Secondly, we've updated our API documentation page with a new section which contains an array of all the possible countries you could receive in a response from our API when using the ASN flag. This has been requested quite often by customers through our support channels and so we thought it was prudent to include it on the API documentation page.

The last thing we wanted to mention is customer feedback for our new "last update" feature that appears on most of our webpages. We launched it at the start of this month and so far all the feedback we've received has been highly positive, customers really like the ability to see what changed especially on policy pages like our Privacy Policy and GDPR pages.

Thanks for reading and we hope everyone has a great week, we will be sharing some v2 upgrade statistics with you in our next blog post in early July.


New PHP library now available in Composer

Today we launched a brand new PHP Library which includes full v2 API support, all our features, query flags, custom query tagging and local country blocking support.

The best part, it's available within Composer which is the defacto dependency manager for PHP. You can find all the information about the package, how to install and use it over at its page on packagist.org here.

If you find any bugs please feel free to raise an issue on our GitHub page. We also welcome you to fork it, modify it and push changes which we will be more than happy to merge.

We hope everyone is having a great weekend!


Improved Last Update feature and backend changes

Last Update Improvements

You may have noticed that in 2017 we added a "Last Update:" feature to the bottom right of most web pages. When you hovered over it with your mouse a window would open displaying four or five recent changes to that page.

This is an important feature to us because it informs you of recent changes and it lets you know things are still being regularly updated. And it's not just great for seeing feature changes as we also use it on both our Privacy Policy and GDPR pages where we keep a record of policy changes.

Today we've updated the feature with a nicer appearance but most importantly we've made it better to see on smaller screens and added scrolling so we no longer need to restrict how many entries we place in the window.
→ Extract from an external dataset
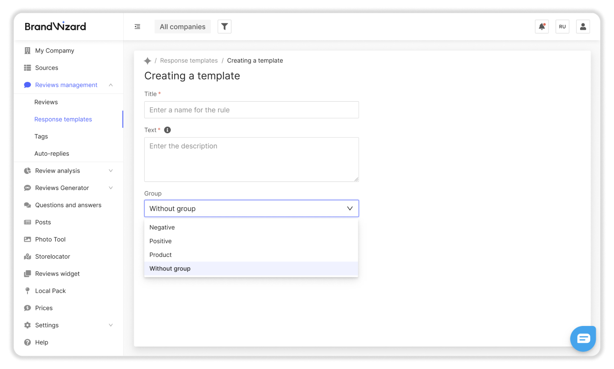Click the breadcrumb sparkle home icon

tap(148, 60)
We've actually gone back and added many updates to the feature that were removed previously due to size constraints. Image description Above is a screenshot showing the Dashboard's last update window which now displays 23 updates going back to October last year.

Backend Changes

Recently we've been focusing more on backend changes that aren't very visible to users. This includes a complete overhaul of our cluster management code. In-fact just this morning we went live with our new cluster control system which stops race conditions between different nodes. This improves the reliability of our dashboard API's and all other features that take input data from customers. Essentially it stops data collisions which are caused by two or more nodes receiving data at the same time that conflicts with each other.

We also recently rewrote our proxy Inference Engine to gain higher accuracy and improved speed. This has been live since late may with impressive results.
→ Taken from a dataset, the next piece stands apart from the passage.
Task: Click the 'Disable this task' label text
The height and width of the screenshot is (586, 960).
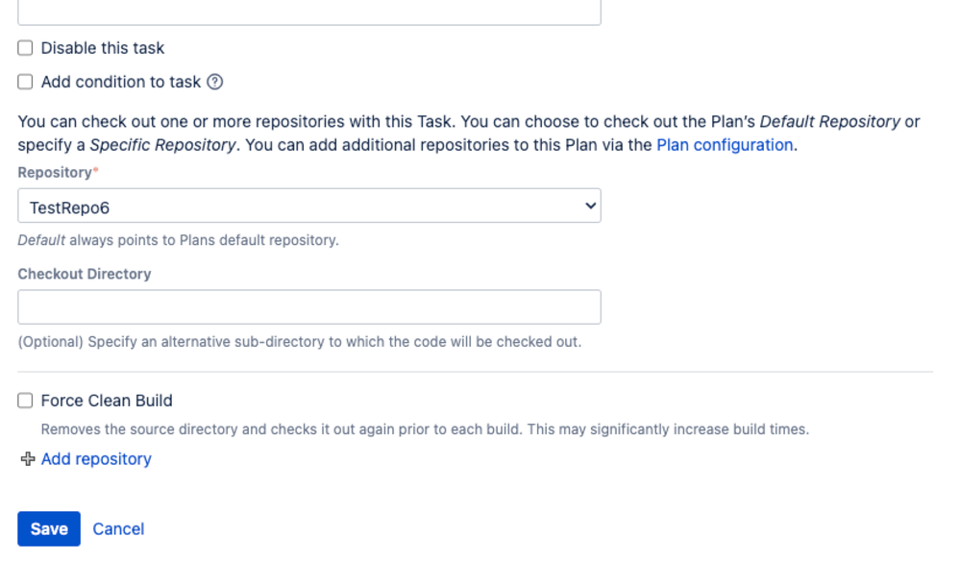Action: tap(103, 48)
Finally just a few days ago we completed a significant rewrite to our node syncing system with the goal of decreasing sync times and lowering CPU usage. We were able to reach both of those goals.

So that's everything we wanted to share with you today. We're committed to improving every facet of the service, not just the flashy things users can tangibly see and use but also the backend nitty-gritty which ensures the service stays fast and reliable for years to come.

Thanks for reading and we hope everyone is having a great week.